* **EXERCISE REQUIREMENTS**
Transcribe only the lines from the one containing "Open the 工具(T) menu" through the final line of the entries below, exactly, and exclude the pictures.

Saved data entries
=== Section Start ===
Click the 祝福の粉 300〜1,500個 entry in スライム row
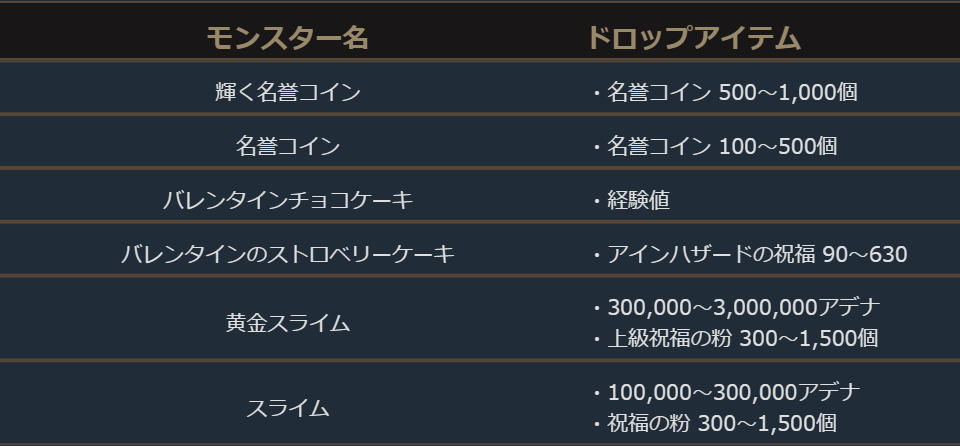960x446 pixels. pos(721,423)
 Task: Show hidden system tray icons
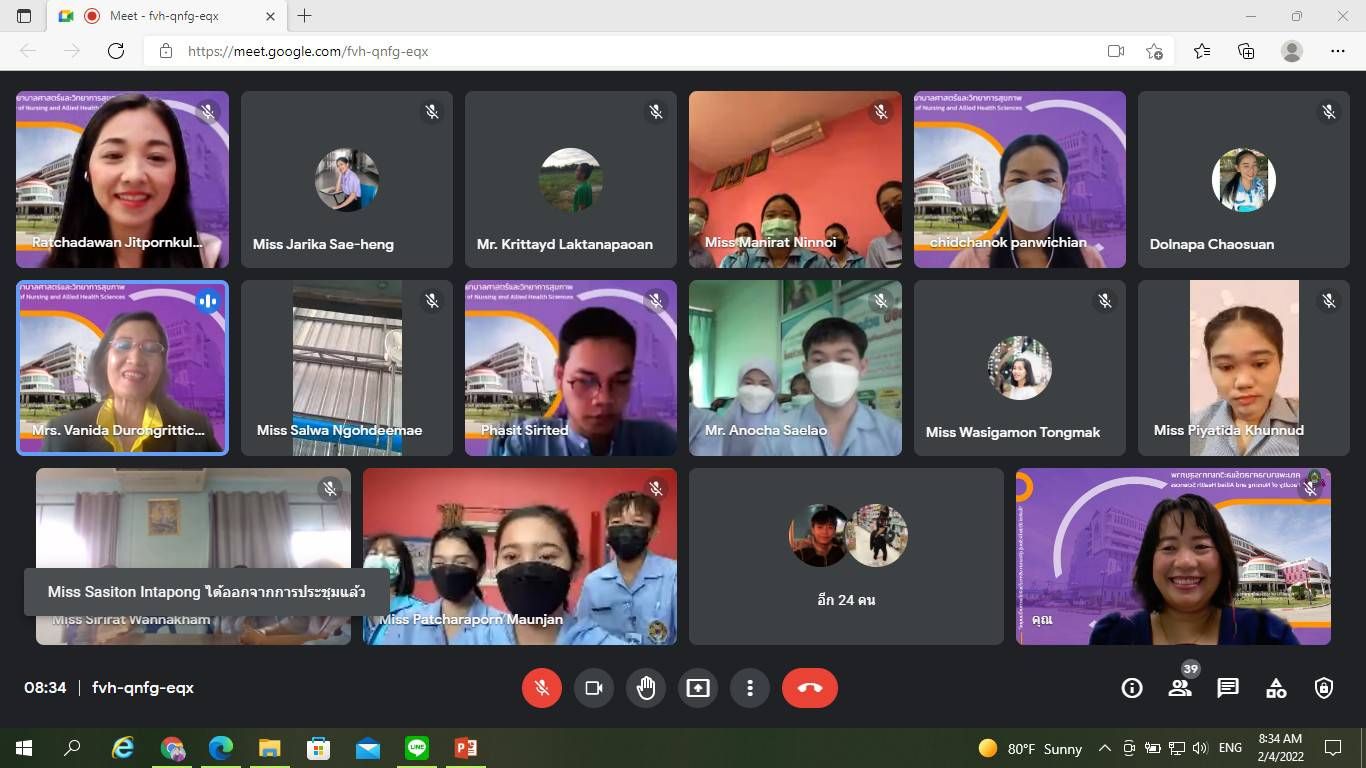1105,748
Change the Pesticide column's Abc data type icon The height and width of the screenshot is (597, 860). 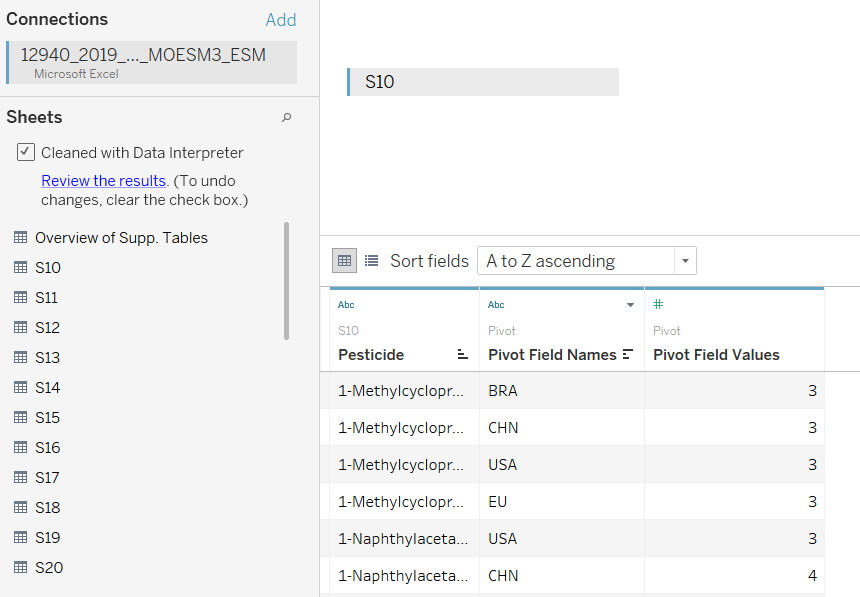pyautogui.click(x=346, y=305)
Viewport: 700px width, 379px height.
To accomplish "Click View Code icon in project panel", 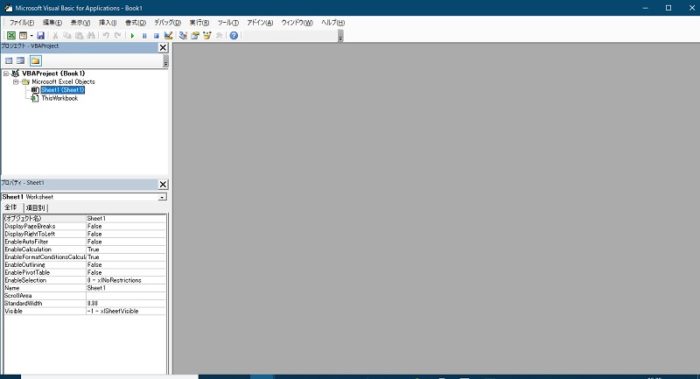I will [x=9, y=61].
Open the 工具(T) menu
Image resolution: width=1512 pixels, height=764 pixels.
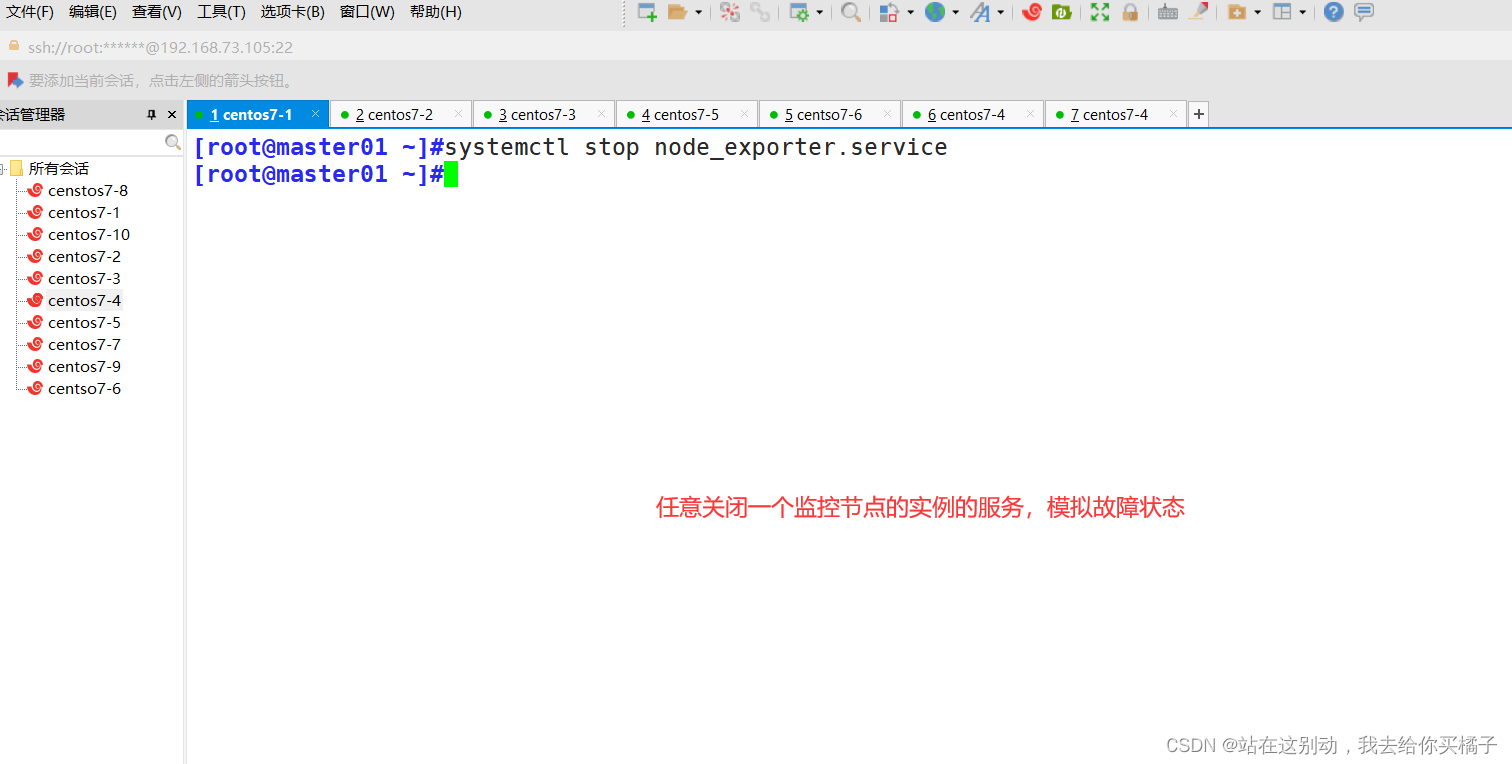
=== Section End ===
* **EXERCISE SOLUTION**
Open the 工具(T) menu
Image resolution: width=1512 pixels, height=764 pixels.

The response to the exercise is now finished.